There are times when the adage, "the more things change, the more they stay the same" intrudes on our lives and gun violence knows this all too well. Equally annoying, are the formulaic explanations we use rendering the situation unchanged, and leaving us to say, "woulda, coulda, shoulda", yet again. We do absolutely nothing, to this vagabond like persona, gun violence, which is as American as apple pie. Also troubling, are the data mashers, pulverizing us with stats, analysis, and one of my favorites; amateur psycho-analysis by the usual suspects. With each roll out of gun violence postmortems, I'm reminded once again; if you torture any data enough it will say exactly what you want it to say. I'm not being flippant, but despite the cost in lives and the outrage, change is not on the horizon, because violence is the hammer America uses on the stubborn nails we've pounded on around the world for centuries.
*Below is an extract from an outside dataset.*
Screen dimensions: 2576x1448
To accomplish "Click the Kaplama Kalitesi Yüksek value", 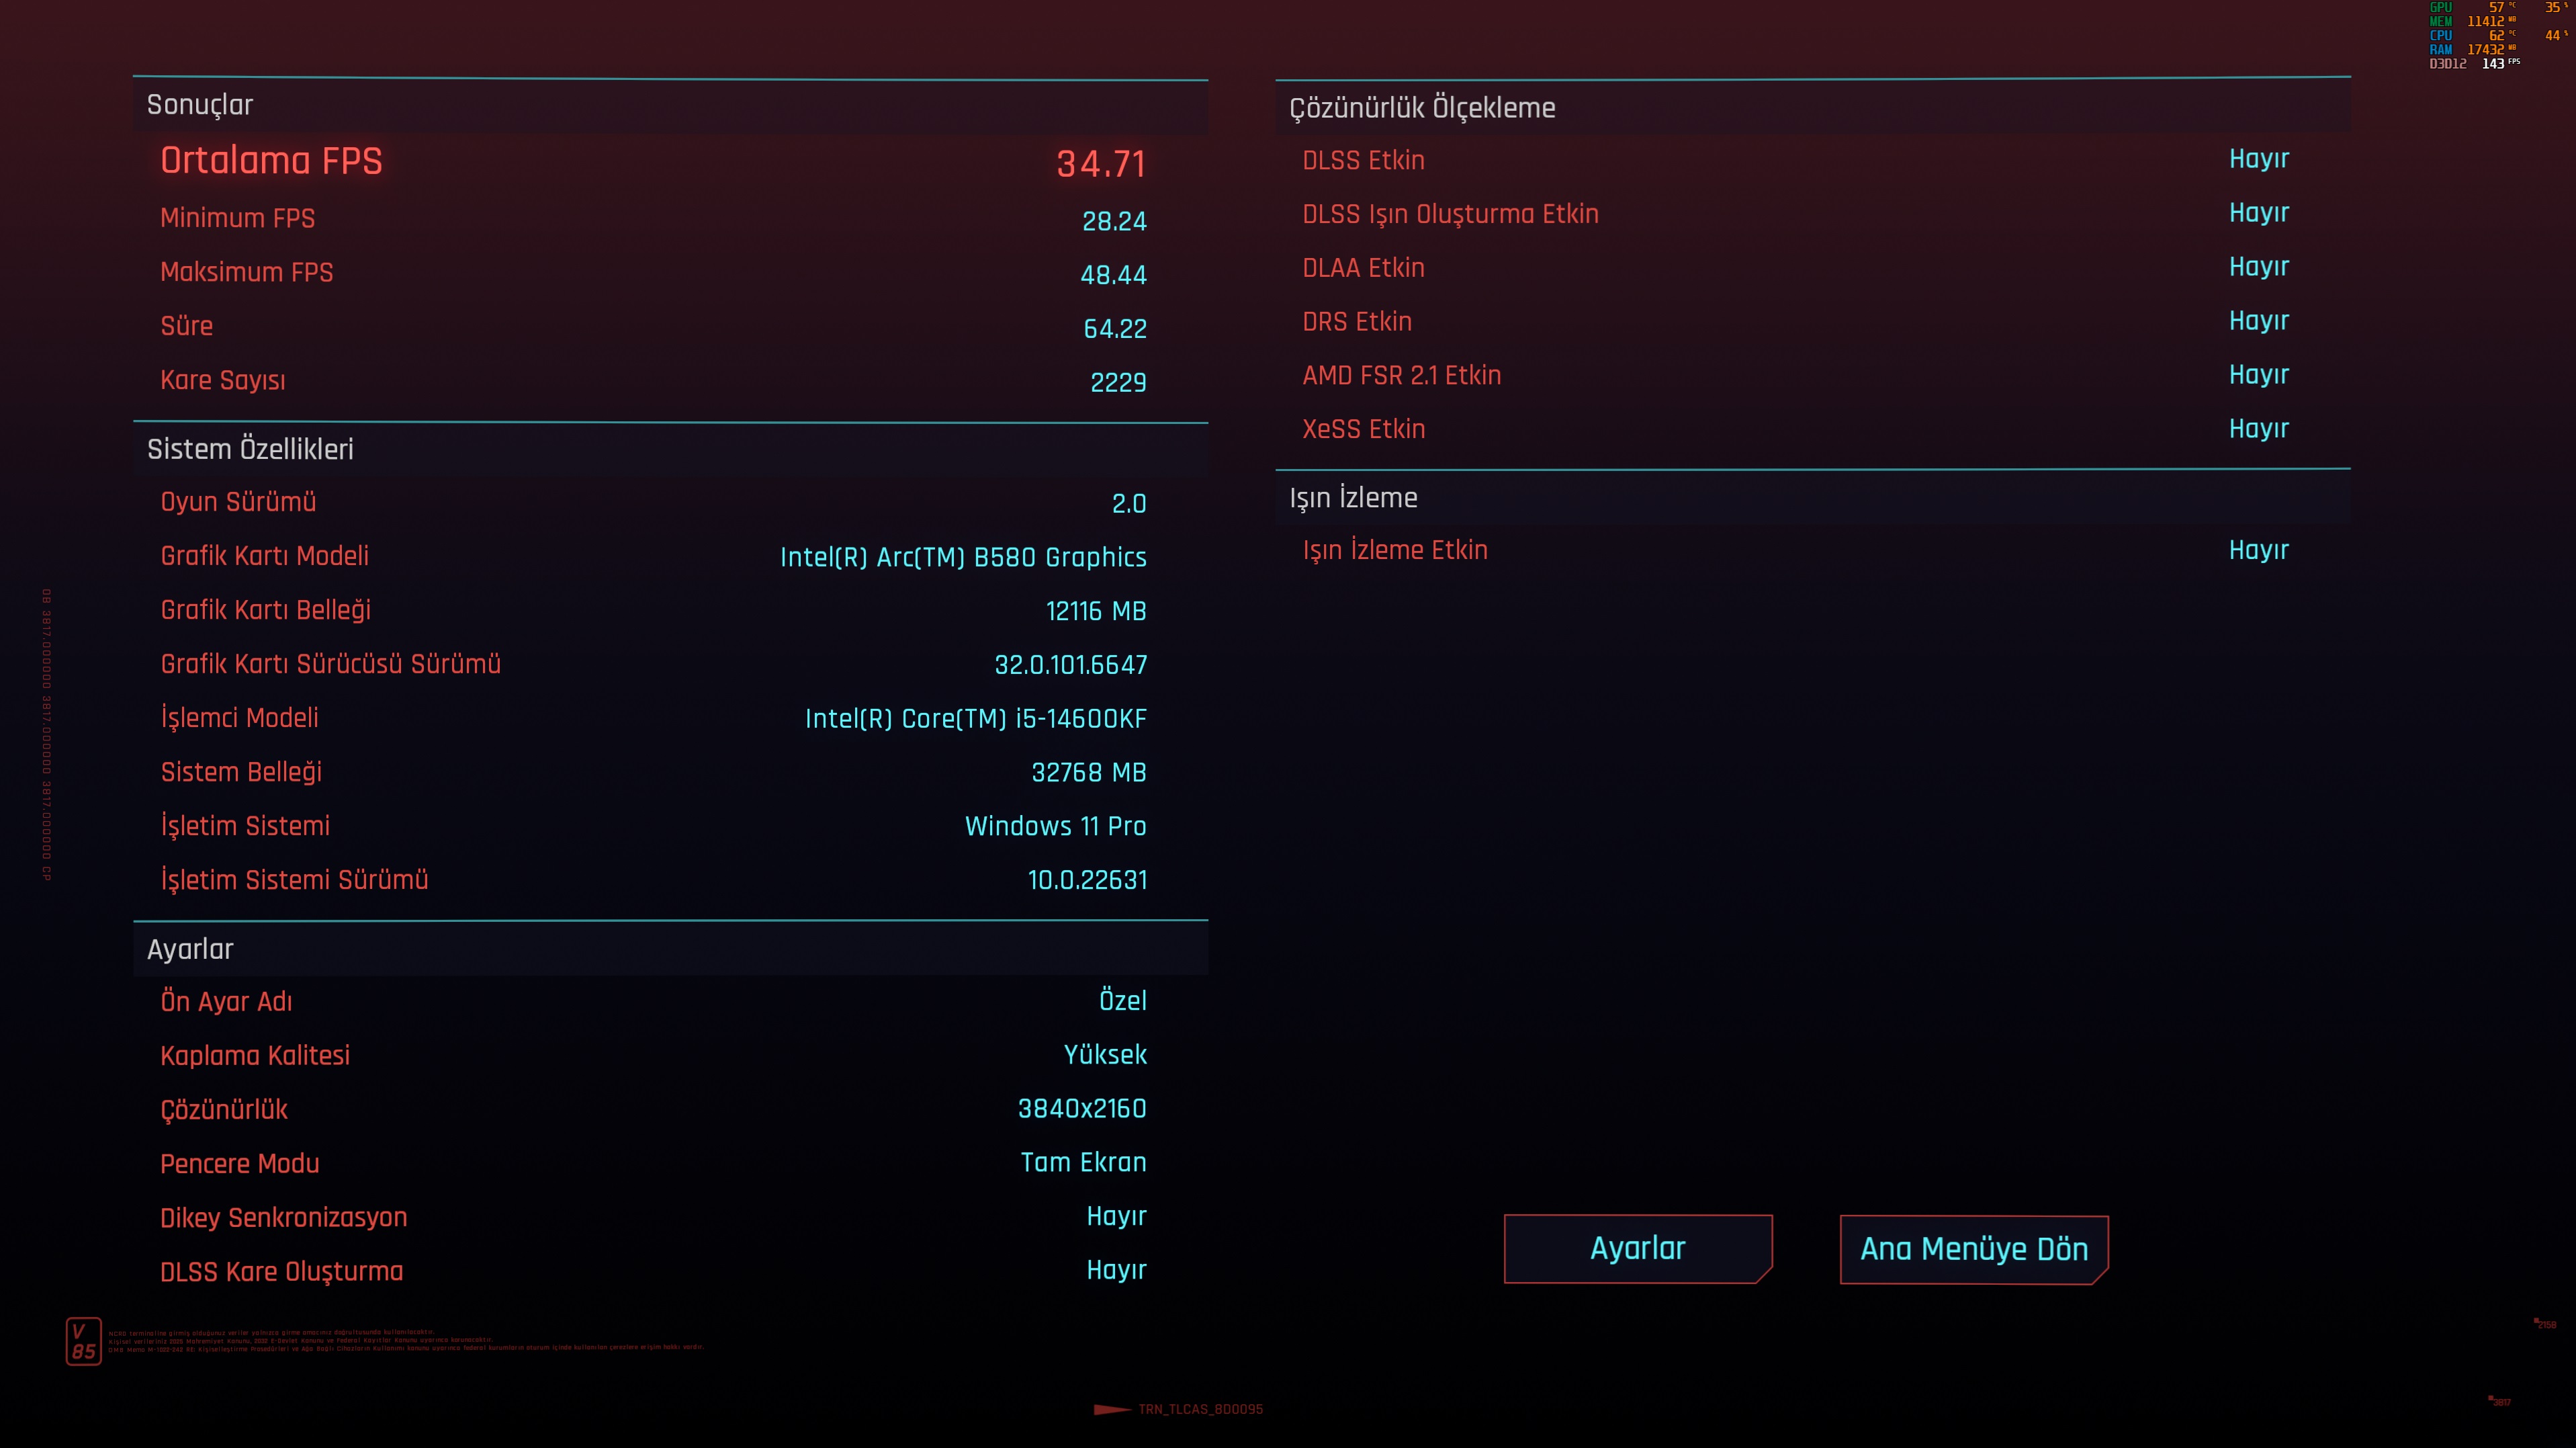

It may be time to explore our cultural & political traditions, habits and instincts, that we are chained to, and inform our tendency for violence each and every day.
Full disclosure here. I've been around firearms for some time, I've shot and own one of the notorious weapons of war, and reside politically, as a leftist. Don't overthink that too much. That being said, its time to take another view on this problem, its time to look at more than our souls, our values, and our prayers.
Many are unaware, that today 45%-50% of our tax dollars, locally, statewide, and nationally, are committed to funding policing and the military. We love bringing in the big guns. As the most technologically advanced country, the pinnacle of that technology is amassed in hardware used by police and the military. Everything is a nail, for only one kind of hammer. Our gun problem is less the effect of marketing campaigns from gun makers, its our penchant for violence that we finance with our tax dollars. We elevate the tools of violence to an art form, and wonder why the society responds with violence. We deplore the violence of school shooting, but would be licking our chops, to BREAKING NEWS: 50 heavily armed terrorist, right-wing militia, or anarchist are holed up in a barn, somewhere in rural Michigan. For many of us, our minds would race with visions of a thundering Calvary like charge, bring the culprits to justice, cutting this crime to ribbons by SWAT snipers and henchmen using, well, AR-15's. Tell me its not so. Tell me the media wouldn't provide the estimated number of shots fired, "It was a barrage of over 1,200 rounds, thundering, bringing the culprits to their end, its was really impressive, back to you Miles". Maybe even some slow-motion replay. Such an event, become the fodder for conversation to convince ourselves that we know how to deal with the bad guys.
Lets stop pretending, OK? If we incessantly claim to desire correcting this violence, we need to find a new rubric of understanding how to solve the why of gun violence. But in our case, we remain hog-tied by a cultural narrative awash with guns-a-blazing, glorified throughout the 20th century, as the worlds top cop. We relish gun violence when it serves the instinctive cultural narrative that might is right. That our violence is justified. No, we will not find the answer to stop this anytime soon. We will not hire more cops, ending the wave of gun violence. We will not solve this with the same oratory that replaces the truth, our cultural narrative of might is right. Its all too comfortable for us.
How do we get beyond our bad habits? In the modern era we must first prepare a proof of concept statement. This is our political class bringing in the consultants, commission the study, compile the report, haggle over the truth, and call it a day. Hows that worked out so far? Historically, societies have stepped into challenges, confronting the unknown collectively, in the interest of the community. Not by cobbling together experts, despite the persistent failures. We've taken on challenges accepting serendipity, happenstance, and mistake. I'll ask, how many persons over the centuries suffered at the hands of naive medical professionals, before we learned how to truly save lives? Millions of lives. Men, women, and children. Therefore, we should forego the straight-jacketed approach offered by the professional class, the elites, that amount to no actions at all. We can replace their inaction with citizen controlled solutions and responses, within our communities, instead of the swashbuckling machismo of the police or military rough-riders, that are the exemplar admired by the various White Nationalist hooligans we fear. We should defend our communities, ourselves. We are the solution. We are not the bystanders to our future. We possess the desire, expertise, and imagination for success, and can leave behind, the elites sheltered within the hallowed halls of ineffective government institutions, that try to cajole our safety from a constitution replete with all the fire and fury that created our habit of violence.